Wilczek, Frank Anthony (1951-…), an American physicist, won a share of the 2004 Nobel Prize in physics for his research into the force that binds together particles in the nucleus of an atom. Wilczek shared the prize with the American physicist David J. Gross, who was Wilczek’s professor at the time the research was conducted. A share of the prize was also awarded to the American physicist H. David Politzer, who studied the same topic independently. The three scientists studied the behavior of quarks, tiny particles that make up protons, neutrons, and various other particles. Quarks are attracted to one another by a force called the strong interaction, one of the four fundamental forces of physics. The strong interaction is sometimes called the strong force or strong nuclear force.
In 1973, Wilczek and Gross discovered that the strong interaction had a strange characteristic. Two of the other fundamental forces, gravitation and the electromagnetic force, weaken between two particles as the particles move farther apart.

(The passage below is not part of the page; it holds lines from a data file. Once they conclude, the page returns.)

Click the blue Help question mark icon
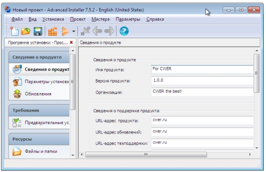 tap(124, 31)
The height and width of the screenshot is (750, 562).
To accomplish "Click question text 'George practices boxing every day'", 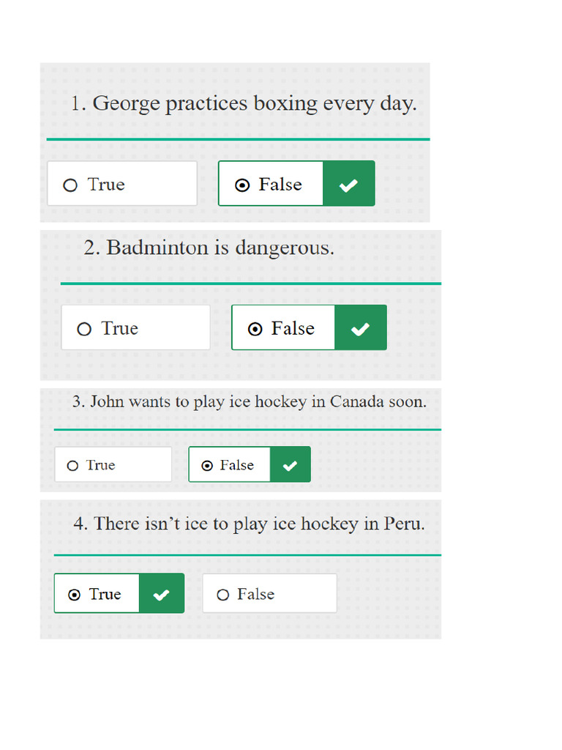I will tap(244, 103).
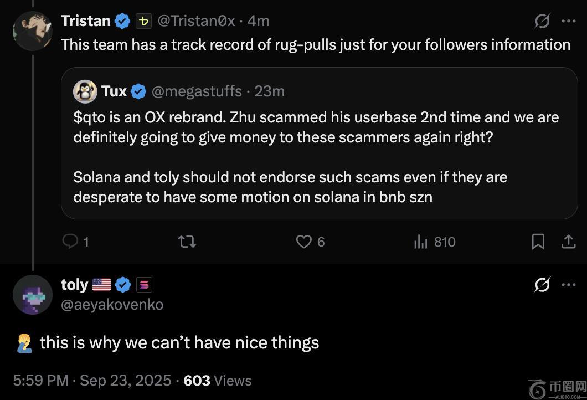Go to @Tristan0x handle
587x400 pixels.
click(197, 21)

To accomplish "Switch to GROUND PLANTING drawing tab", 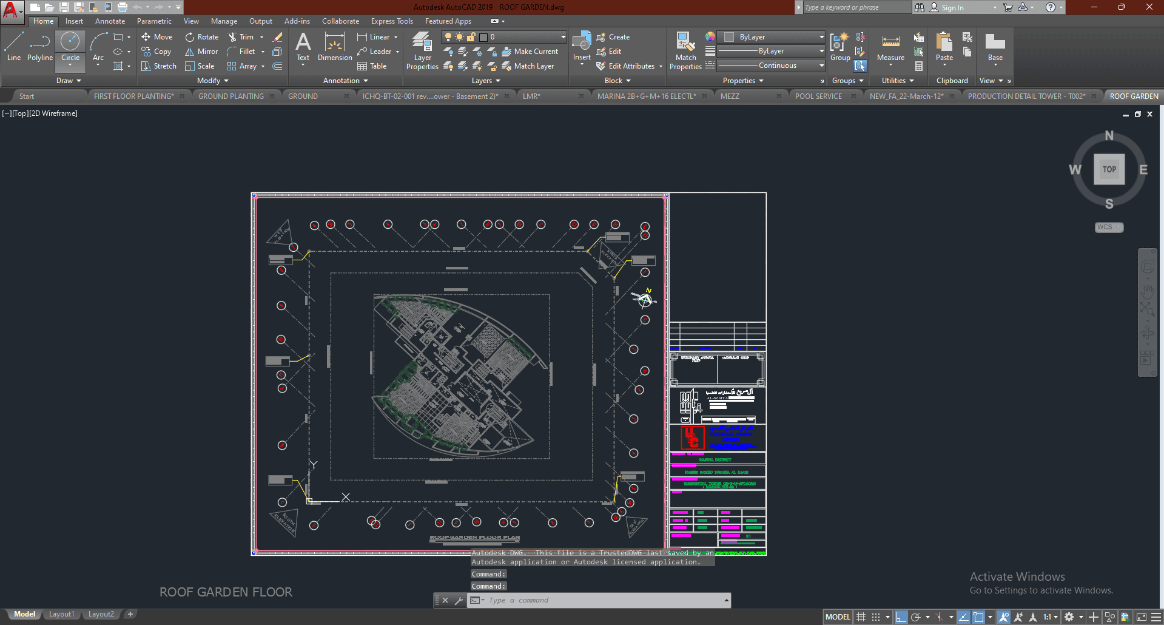I will click(x=231, y=96).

The strong interaction, however, binds quarks more strongly the farther they are separated. The discovery of this characteristic, called asymptotic freedom, enabled the scientists to develop a theory that explained the strong interaction. The theory, which became known as quantum chromodynamics or QCD, describes how particles called gluons transmit the strong interaction between quarks. Wilczek and Gross published their discovery of QCD in 1973. Politzer published his discovery of QCD in 1974.
Wilczek was born on May 15, 1951, in Mineola, New York. He attended Princeton University in New Jersey, where he earned an M.A. degree in mathematics in 1972 and a Ph.D. degree in physics in 1975. He worked as a professor at Princeton University from 1974 to 1981. From 1981 to 1988, he taught and conducted research at the Institute for Theoretical Physics (now called the Kavli Institute for Theoretical Physics) at the University of California at Santa Barbara. He joined the Institute for Advanced Study at Princeton in 1989. In 2000, he became a professor at the Massachusetts Institute of Technology in Cambridge. In 2022, Wilczek received the Templeton Prize for his contributions to theoretical physics.